U.S. District Judge Analisa Torres in New York on Thursday said that the crypto firm's sales of the XRP token to sophisticated investors met the test for an investment contract under federal securities law because those buyers "would have understood that Ripple was pitching a speculative value proposition for XRP with potential profits."

But the judge said that didn't apply to programmatic investors, meaning the broader public buying crypto on secondary markets. She said there was no evidence that such investors could parse the many statements made by Ripple about XRP. The judge said many statements cited by the Securities and Exchange Commission may not have been shared with the broader public.

XRP soared on the ruling, and was up around 27% in early afternoon trading on Thursday, with many industry figures and experts highlighting the judge's ruling on secondary-market crypto sales as win. Whether cryptocurrencies are securities has long been a major question hanging over the industry, which has argued it's not subject to the jurisdiction of the SEC and other regulators.

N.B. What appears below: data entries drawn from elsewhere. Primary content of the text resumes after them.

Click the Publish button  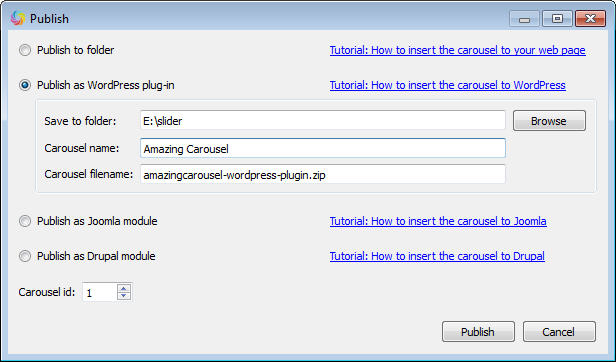pyautogui.click(x=478, y=332)
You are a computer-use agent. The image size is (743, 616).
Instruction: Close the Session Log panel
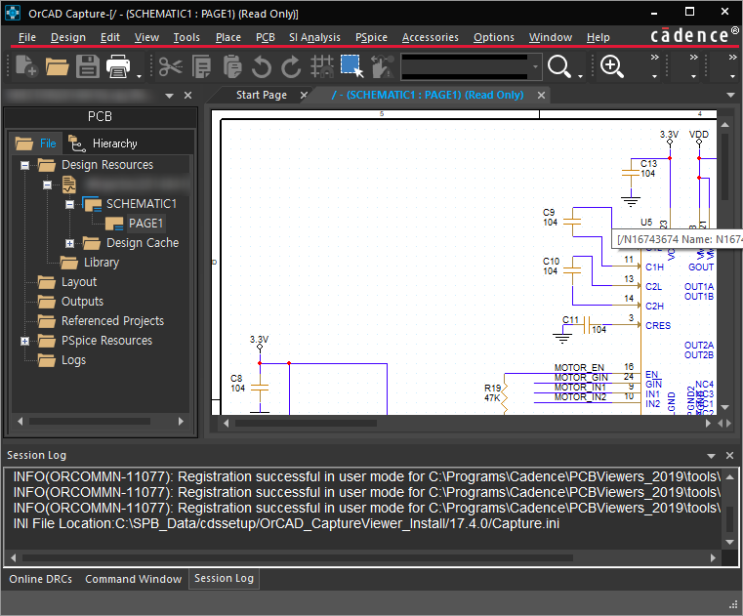(x=729, y=455)
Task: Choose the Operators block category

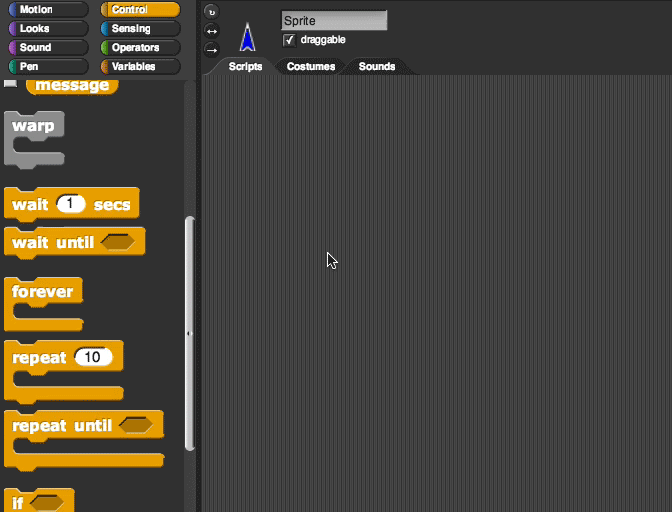Action: [x=139, y=48]
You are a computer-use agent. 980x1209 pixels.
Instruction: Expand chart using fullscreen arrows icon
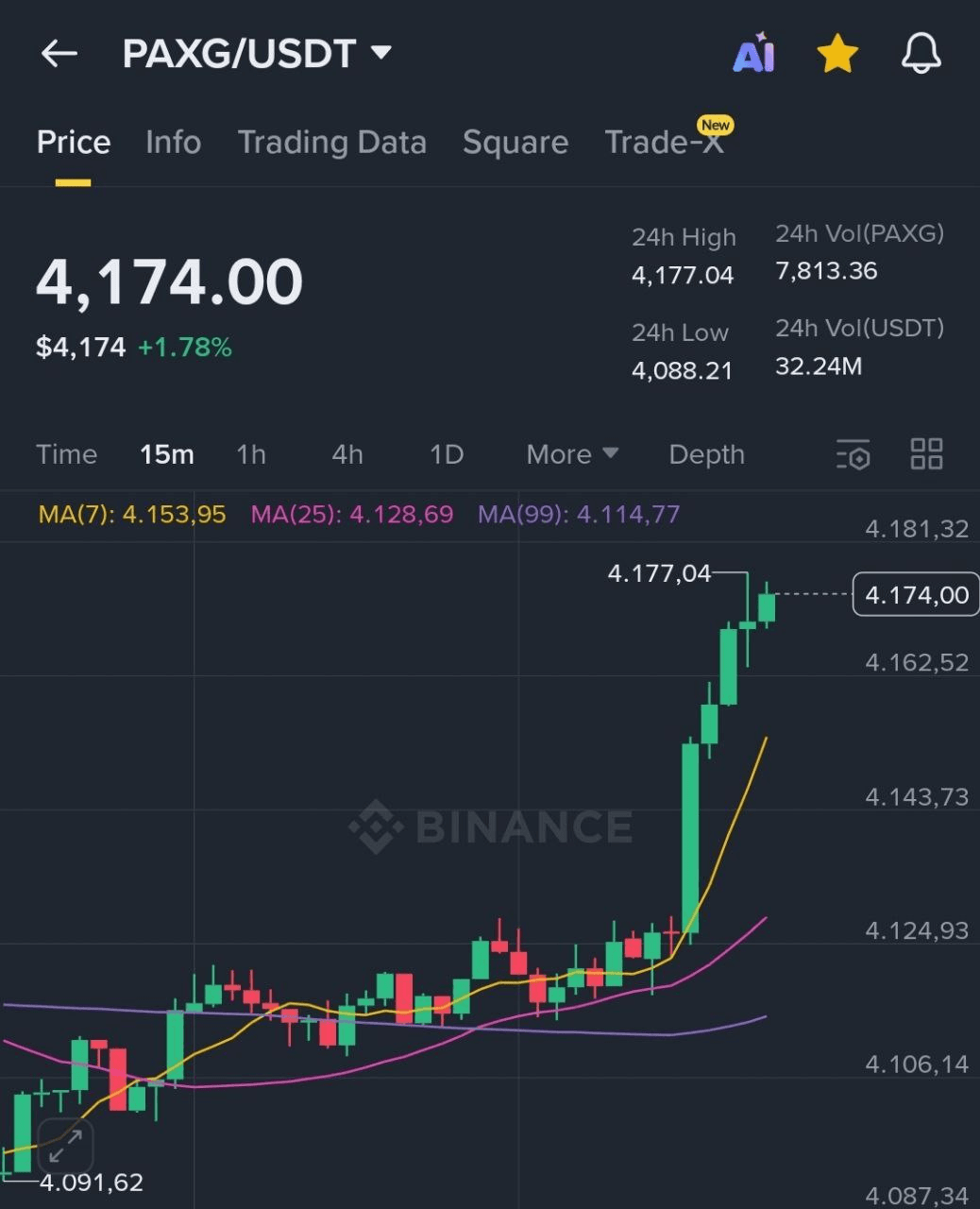point(64,1145)
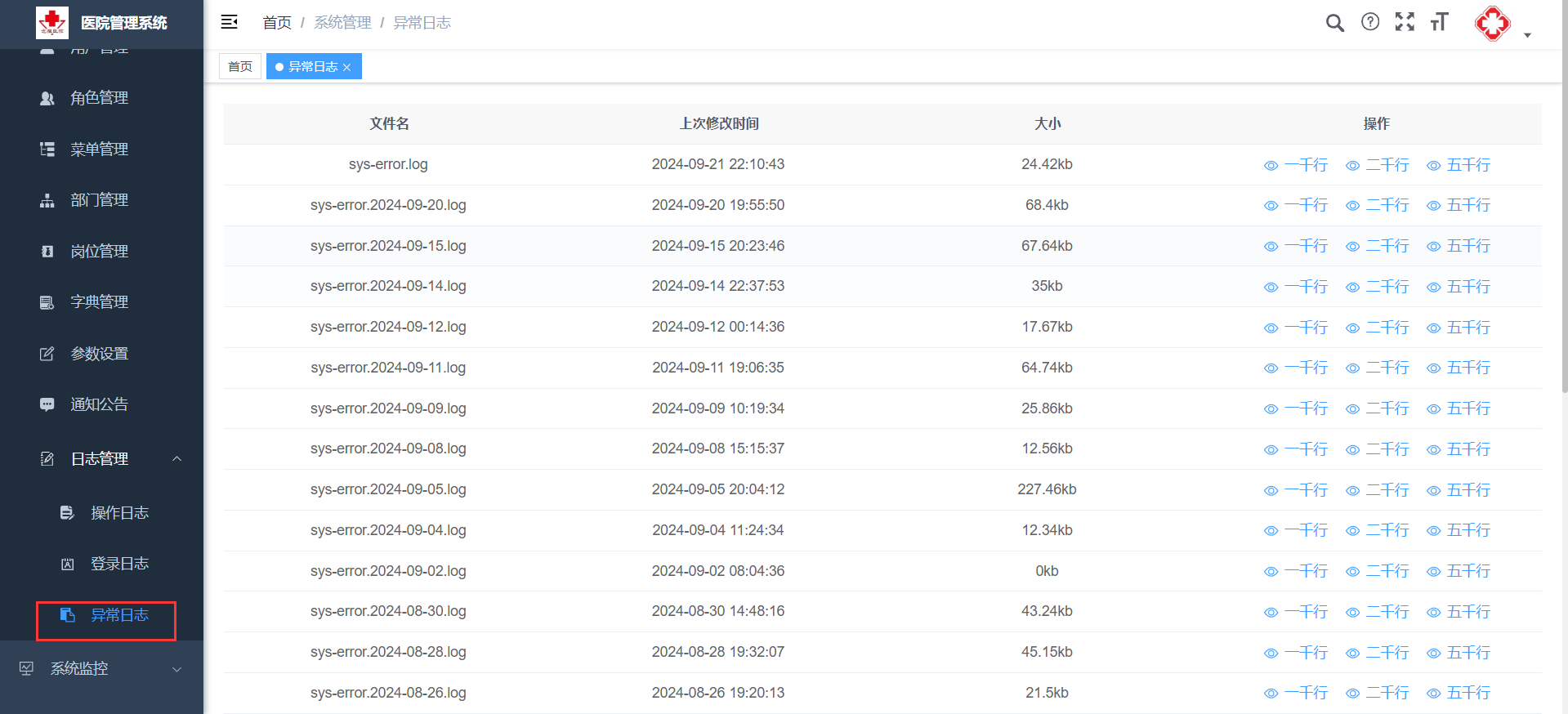View 二千行 of sys-error.2024-09-14.log
Image resolution: width=1568 pixels, height=714 pixels.
tap(1378, 287)
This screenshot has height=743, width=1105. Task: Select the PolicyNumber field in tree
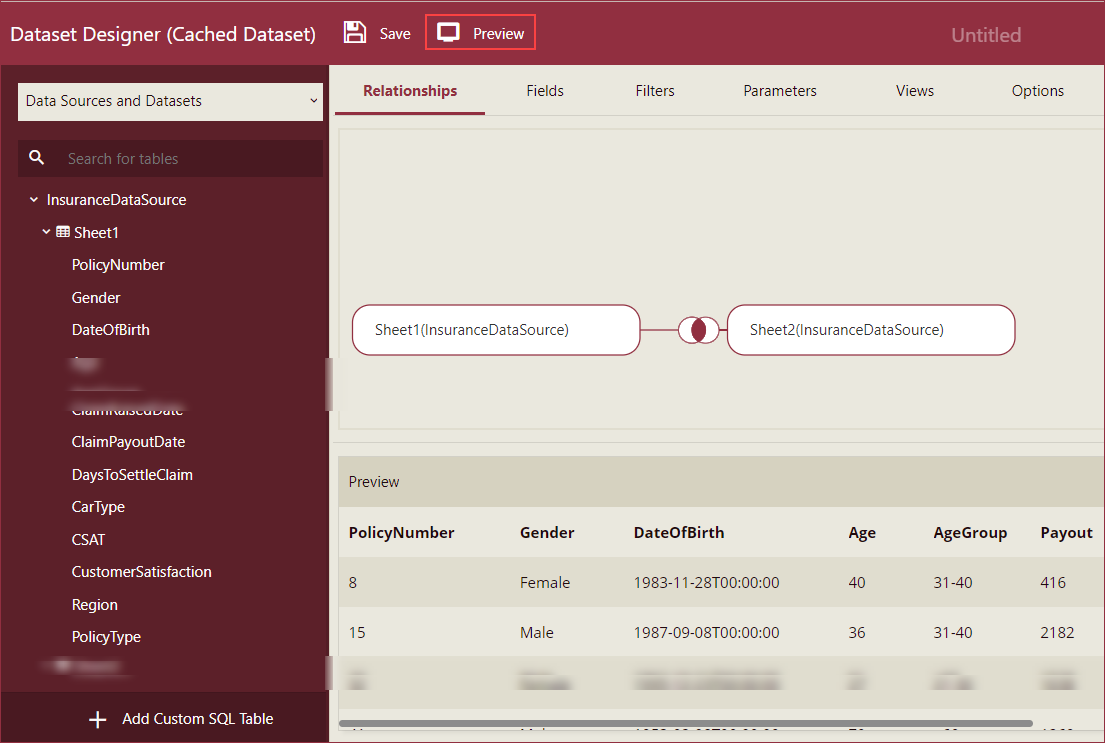[118, 265]
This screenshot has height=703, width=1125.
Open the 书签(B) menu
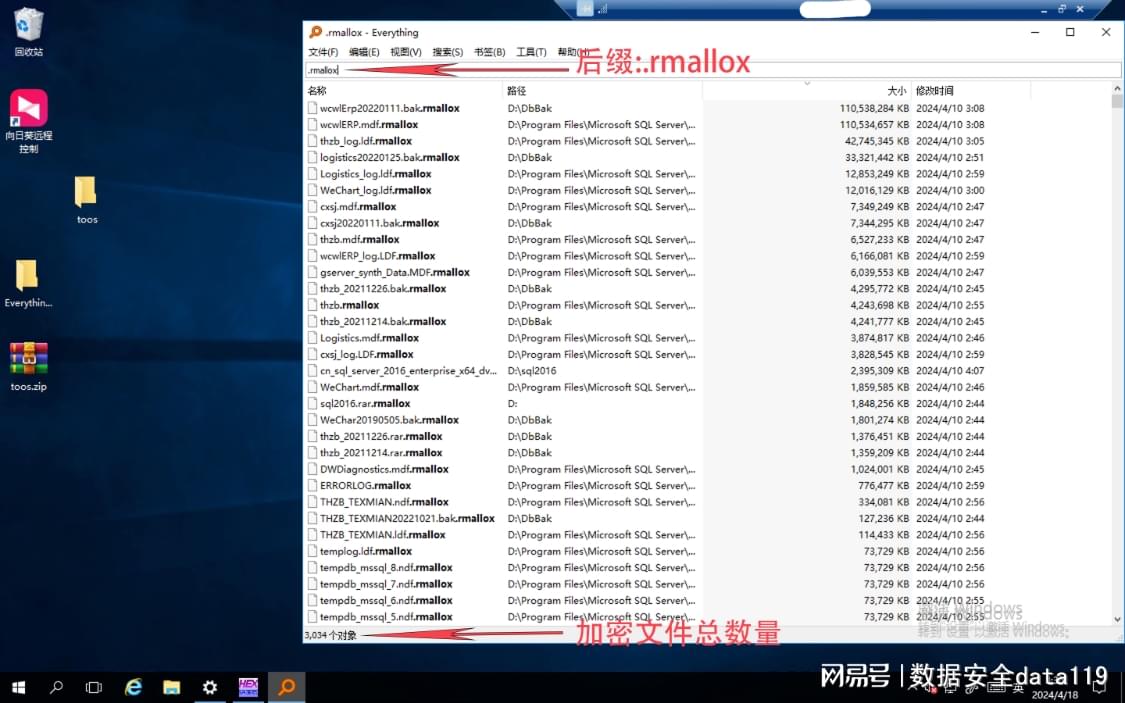(489, 51)
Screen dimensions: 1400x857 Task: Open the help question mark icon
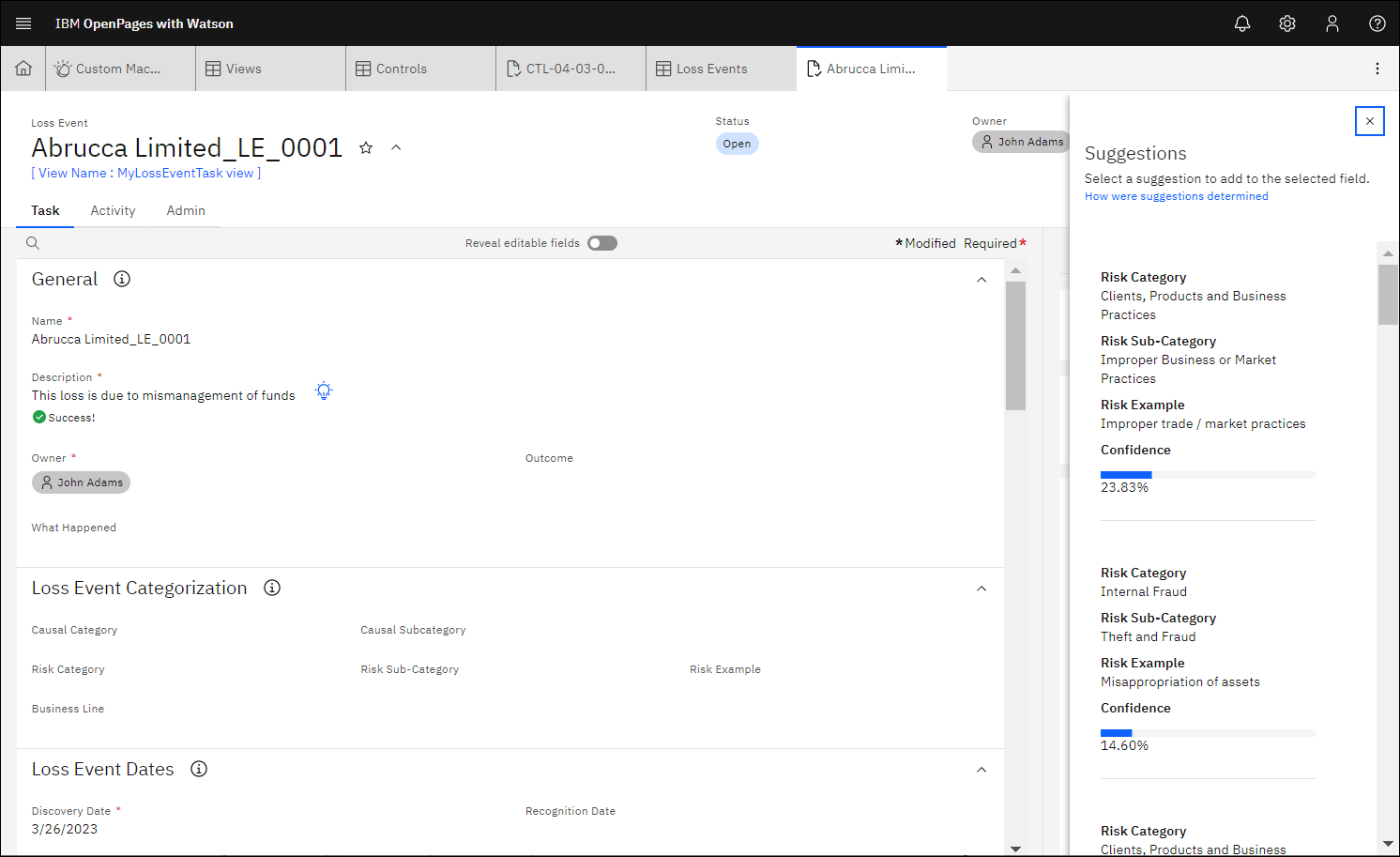tap(1377, 23)
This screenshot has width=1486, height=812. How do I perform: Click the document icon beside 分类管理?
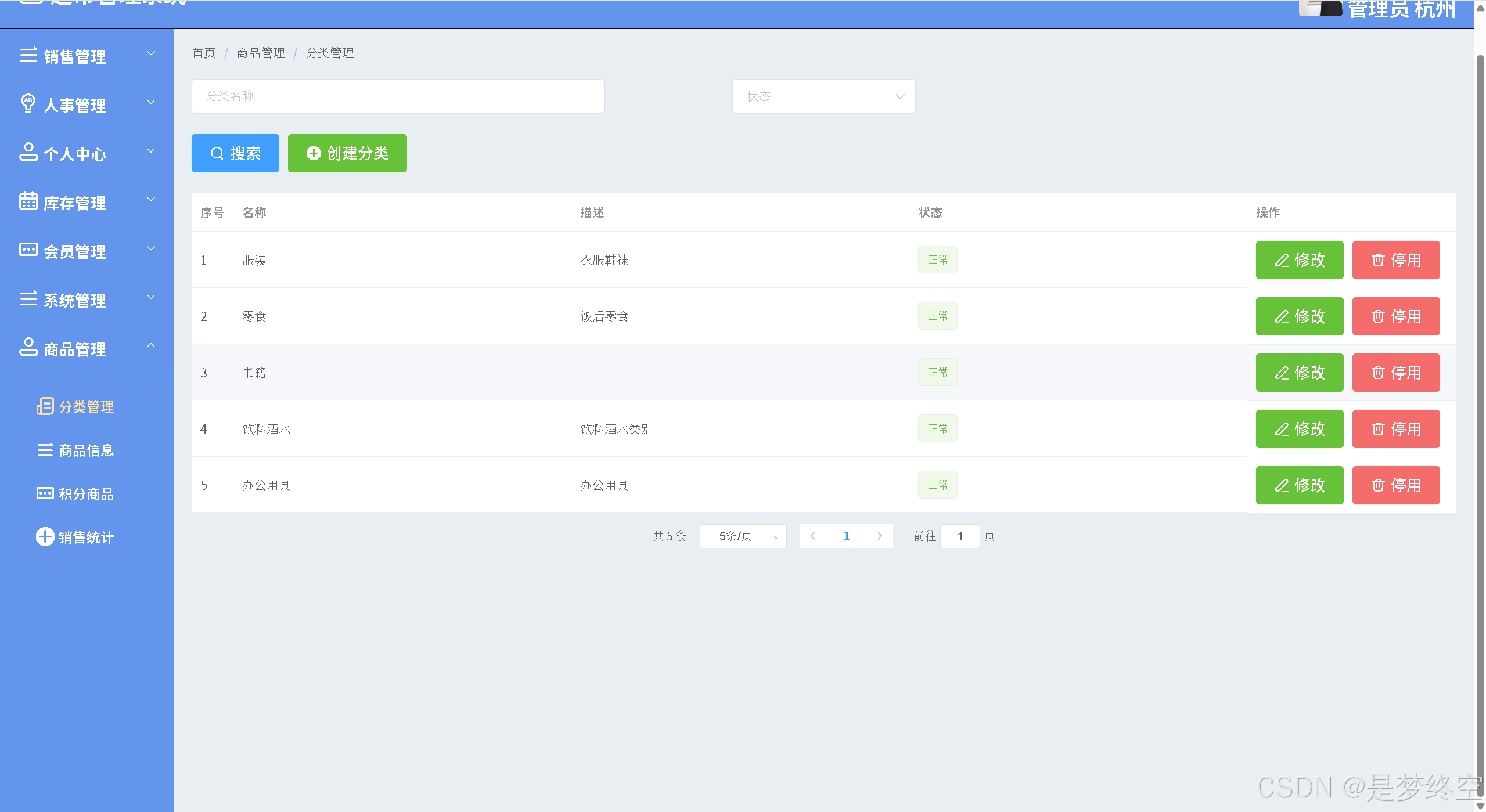45,406
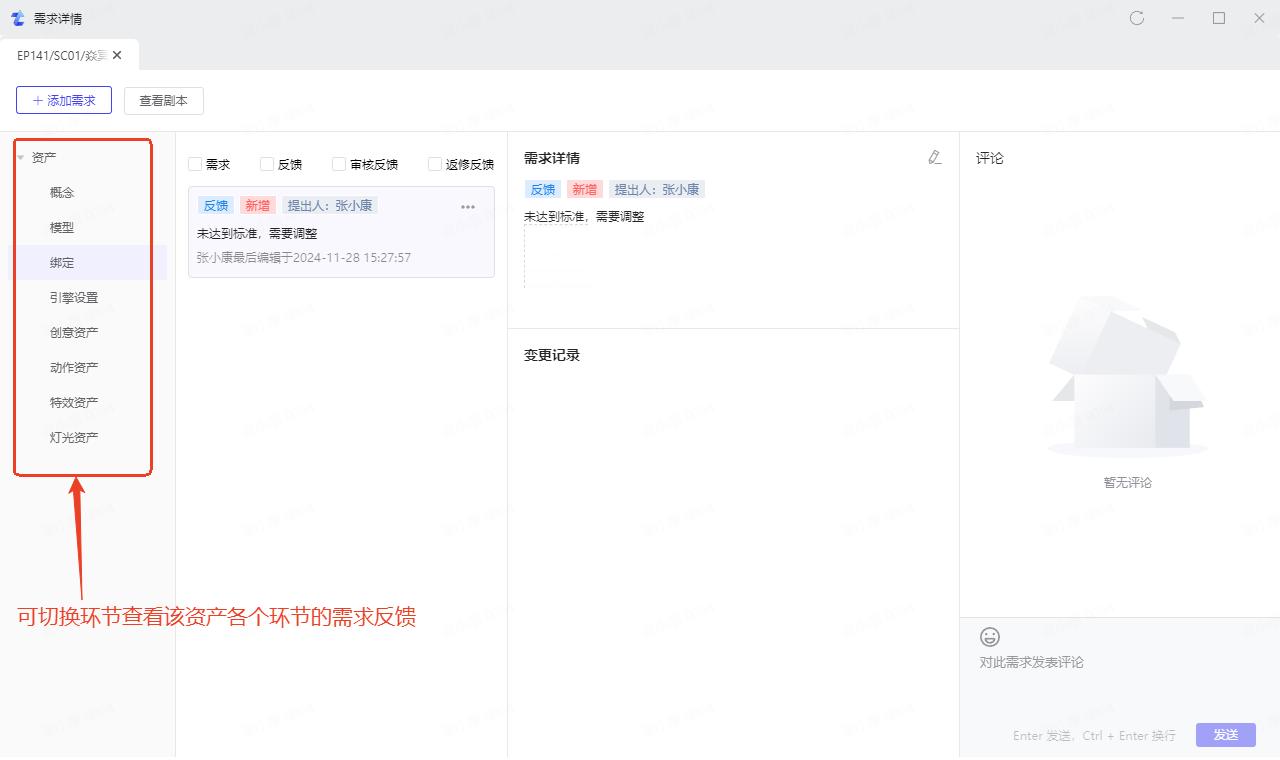
Task: Switch to 引擎设置 stage
Action: [x=74, y=297]
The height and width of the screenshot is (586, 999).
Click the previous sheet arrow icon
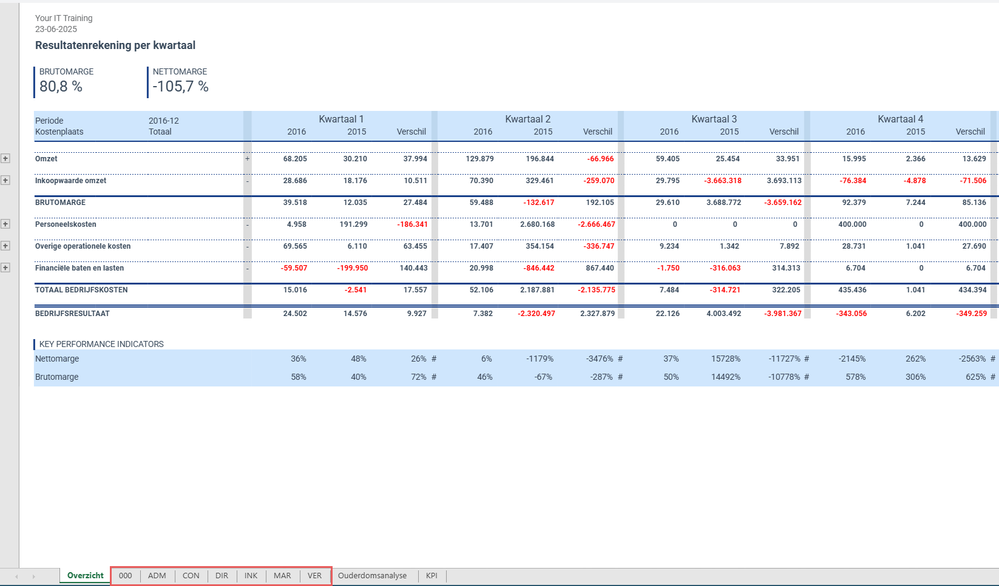click(17, 576)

"My overall impression is this is a positive decision for the digital asset industry," said David Tramel Stabile, a Miami-based partner at Winston & Strawn specializing in crypto. 

"The critical component of the decision is the conclusion that secondary market purchases of XRP do not constitute purchases of securities, as buyers could not have known if their payments of money went to Ripple or someone else," he said.

The SEC didn't immediately respond to a request for comment, but the ruling comes as the regulator has aggressively targeted crypto firms for allegedly selling unregistered securities. Earlier on Thursday, the SEC sued Celsius Network and its former chief executive officer, Alex Mashinsky, who was also charged with fraud by federal prosecutors in New York.

David Brill, former deputy general counsel of bankrupt crypto broker Voyager Digital, said Torres's ruling may be a "watershed moment for the classification of digital assets." He said it boded particularly well for Coinbase Global, which was sued by the SEC last month.

"It undermines the SEC's position that tokens sold on Coinbase's platform were sales of unregistered securities," Brill said.

The SEC sued San Francisco-based Ripple and top executives in December 2020. It accused the company, co-founder Christian Larsen and Chief Executive Officer Bradley Garlinghouse of misleading investors in XRP by selling more than $1 billion worth of the tokens without registering them, depriving investors of information about the cryptocurrency and Ripple's business. 

Garlinghouse claimed victory in a tweet on Thursday.

"Thankful to everyone who helped us get to today's decision — one that is for all crypto innovation in the U.S. More to come," he wrote.

The SEC's case against Ripple will still proceed on the institutional-sales claims, though any trial may be delayed by appeals of Torres's ruling.

The case is SEC v. Ripple Labs Inc., 20-cv-10832, US District Court, Southern District of New York.